Set problem 1 ▸
In the passage on blocking inside async tasks, what is the current threshold for considering a task blocked?
Set problem 2 ▸
Go on with the passage on blocking inside async tasks, starting after its final sentence.
### Supplied text
Particularly, with our system, you need to first hit the case where all 10000 queries are active at the same time and don't return within a certain time frame.

As an more complex illustration:

async fn handle_request() {
    // some socket
    socket.read_to_string(&mut my_request).await;
    let result = do_database_request(&my_request); // may block
    socket.write_bytes(&result).await;
}

This task mixes a potentially blocking and two non-blocking stretches. The non-blocking stretches lay themselves to sleep in a classic fashion. Assuming that the database request is local and takes ~5ms and the client is a mobile phone with takes ~100ms per request, the chance of 10000 requests being in the database request phase at the same time is very low and needs vastly over 10000 clients. Plus: a fast database access can regulary be so fast that it runs below the general time that is considered a "blocked" task. So this is already a statistical process.

Note that this small time blocking (our current threshold is 10ms) is very usual even in tasks, e.g. for some computation or even memory allocation/reclamation.

Now, consider this approach:

async fn handle_request() {
    // some socket
    socket.read_to_string(&mut my_request).await;
    let result = do_database_request_with_caching(&my_request); //does a db request, statistically, in 33% of all cases
    socket.write_bytes(&result).await;
}

The whole thing becomes even harder to predict. If you were to wrap this in spawn_blocking, you would force a background thread to exist for every concurrent request, even if the cache is hit, making your initial scenario (resource exhaustion) more likely. You could now go and implement do_database_request_with_caching in a scheduler-aware fashion and move the blocking functionality in there, but that gets messy quick.
######
### Dataset
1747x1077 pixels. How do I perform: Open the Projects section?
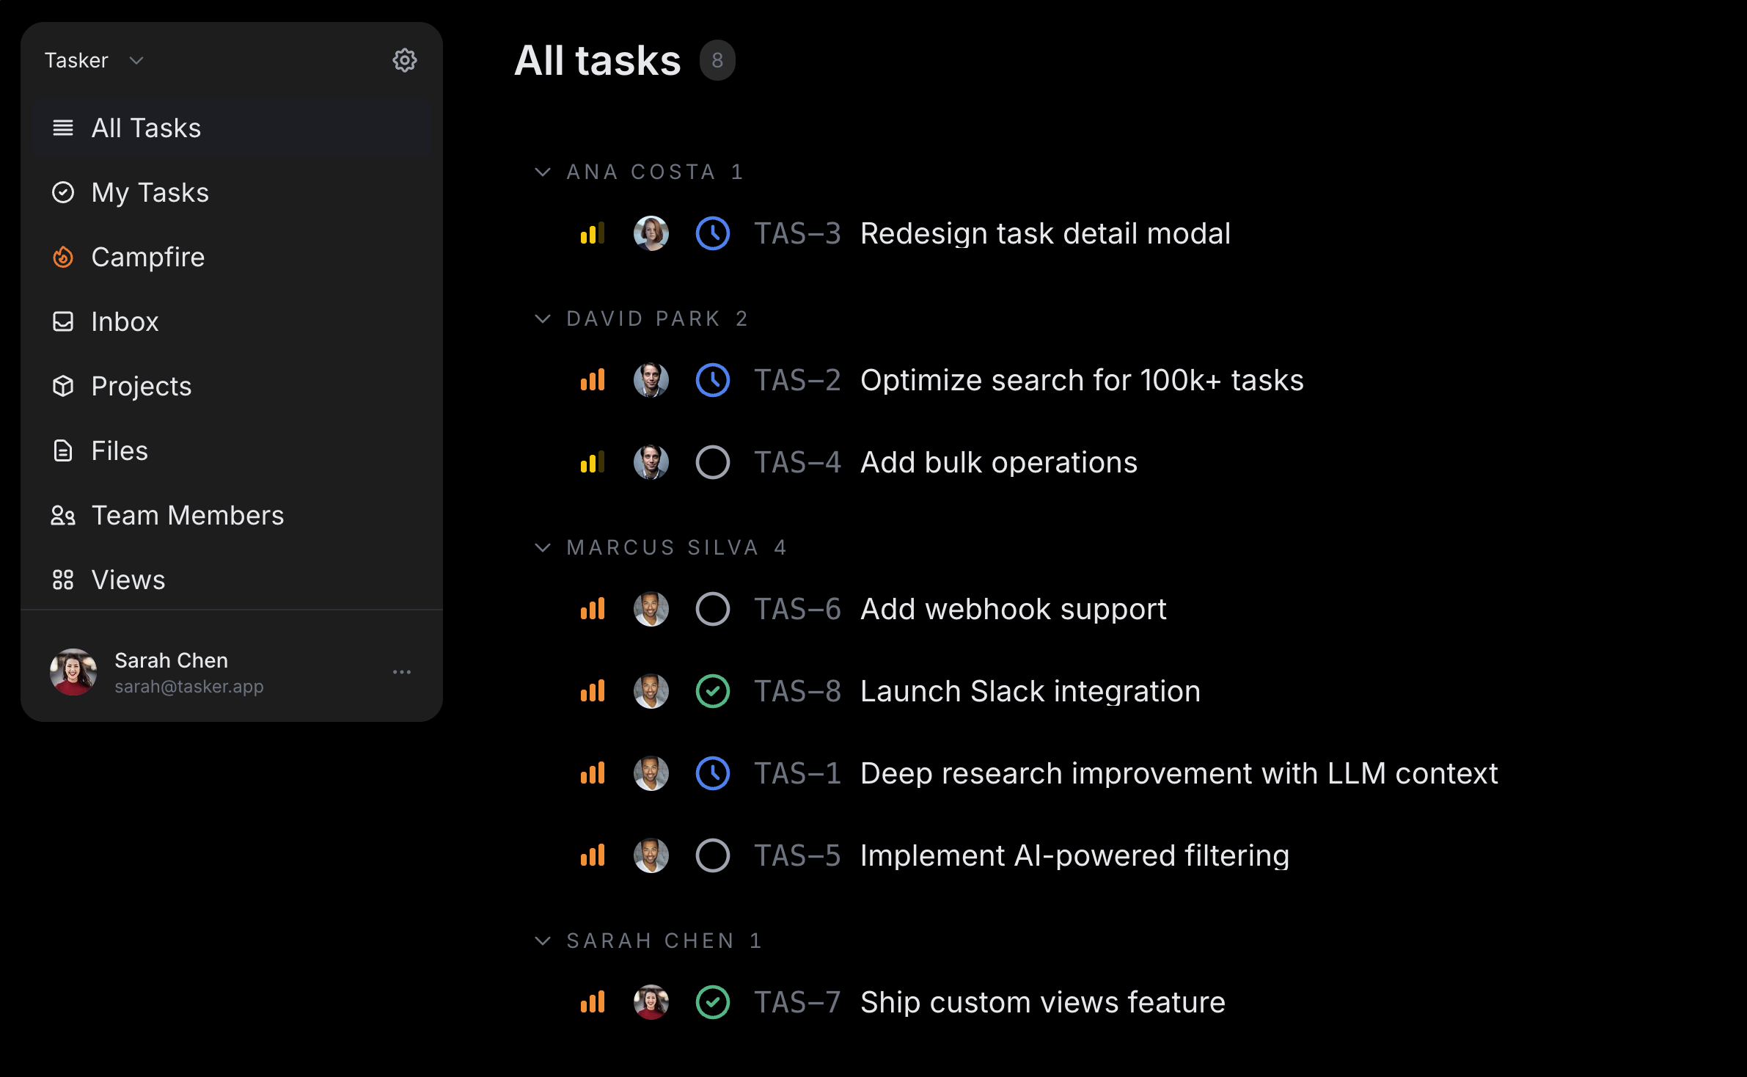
######
### Dataset
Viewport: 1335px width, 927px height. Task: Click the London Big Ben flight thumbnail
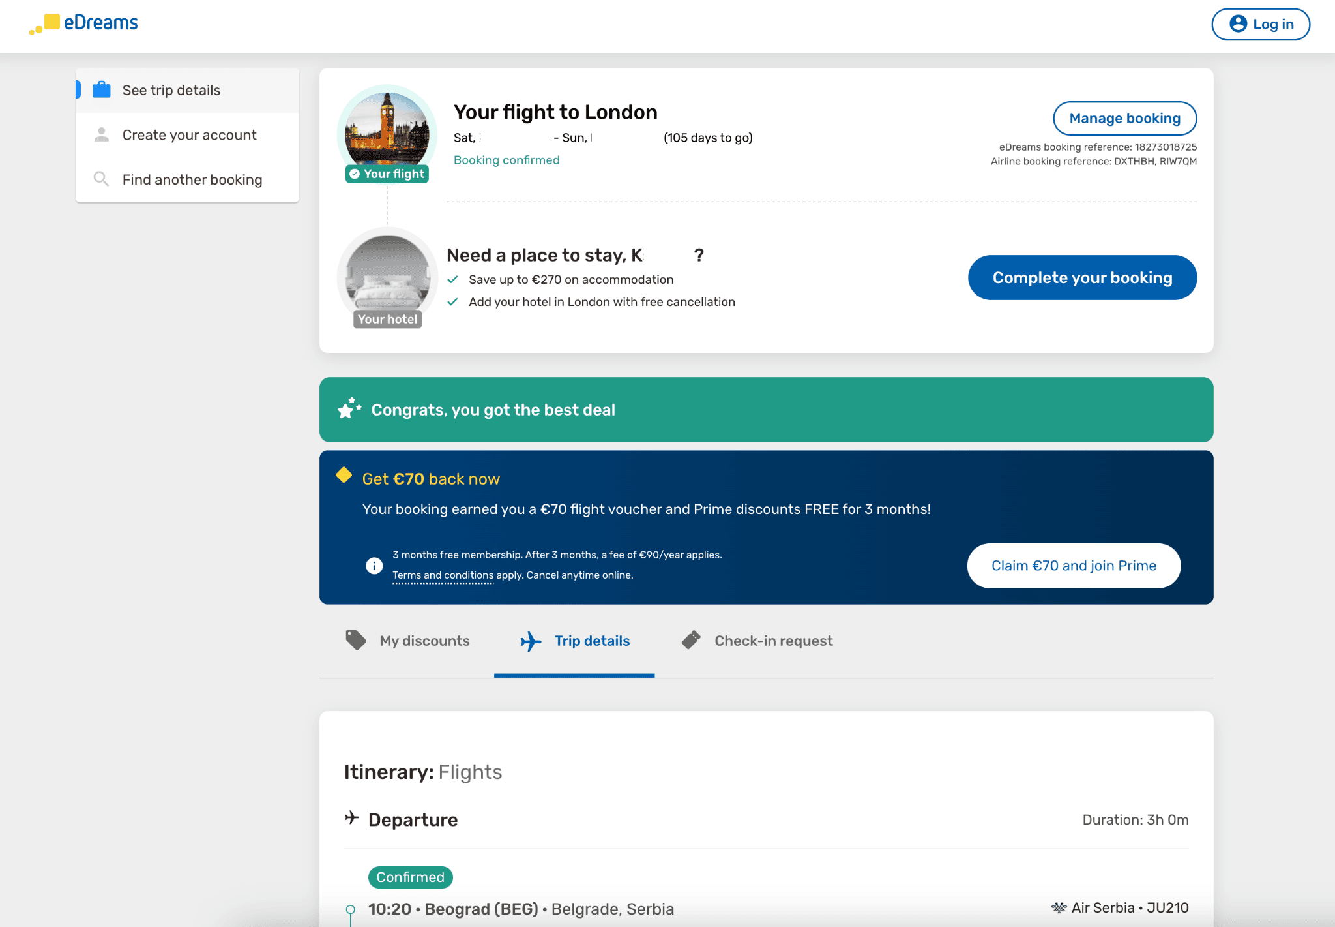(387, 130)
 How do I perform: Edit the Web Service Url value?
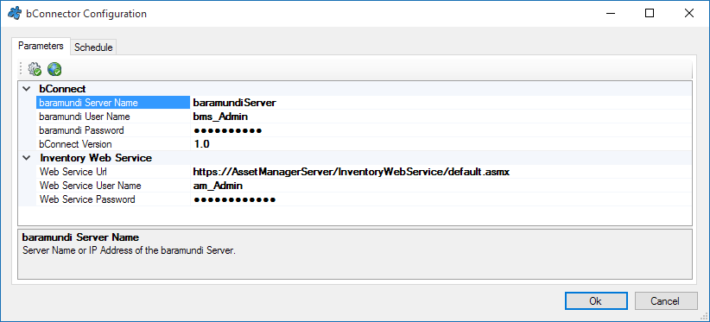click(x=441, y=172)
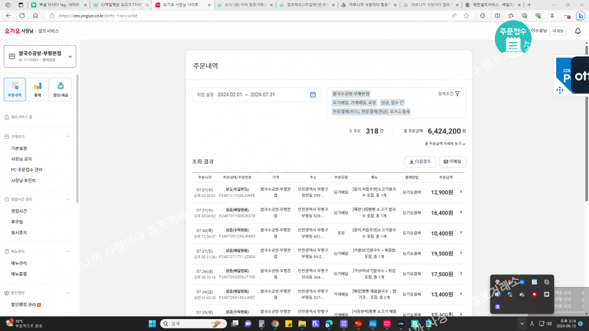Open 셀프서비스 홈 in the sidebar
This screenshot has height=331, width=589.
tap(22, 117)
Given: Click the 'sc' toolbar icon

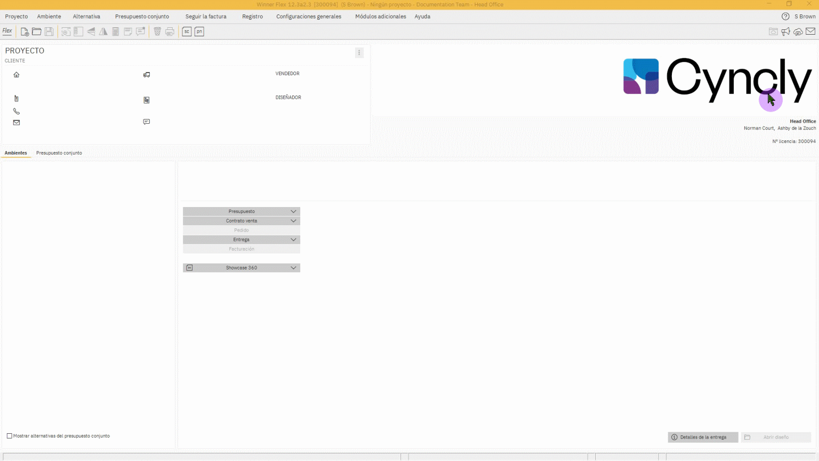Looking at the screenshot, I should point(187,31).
######
Written response 1 ▸
10ms

Written response 2 ▸
And this is the statistical process that makes an adaptive runtime so teasing: whether a task spends too much time or not is runtime behaviour. The problem is that that many people overlook is that the adaptive behaviour goes both ways: it will not throw additional resources at the problem if a task does not take much time, be it blocking or not.

The ceiling is really high there.

And this is what we mean with "you shouldn't worry about blocking": write your code, the runtime supports you and often does a right thing in a dynamic setting. Figuring out if it does exactly the right thing requires tracing of an actual systems and not uniform spawned tasks that operate on one edge of the spectrum. When you hit limits, start optimising and potentially using other approaches, e.g. a fixed size threadpool with a request queue for database request handling.

This does not say "you shouldn't think about the structure of your system", especially you should think about capacities. But the hyperfocus on blocking clouds our view there, IMHO. As an example: we have tons of non-blocking, fully-async libraries that have no mitigations against slowloris.

I stand by that statement, but yes, we intend to write more documentation specifically around the construction of systems (and also provide the appropriate tracing features to figure out actual problems in the future, if possible).

Given no system at hand and the whole thing being dependent on 100 of variables, there's not much we can do except building it and finding if we have actual problems.

I hope that helps your evaluation, I'd be happy to discuss any more complex case.

Addition: you can also think of more complex cases, where you read off a blocking socket (file) to a non-blocking socket (network) in a loop and it works fine, because the blocking call is most likely by any measure very fast.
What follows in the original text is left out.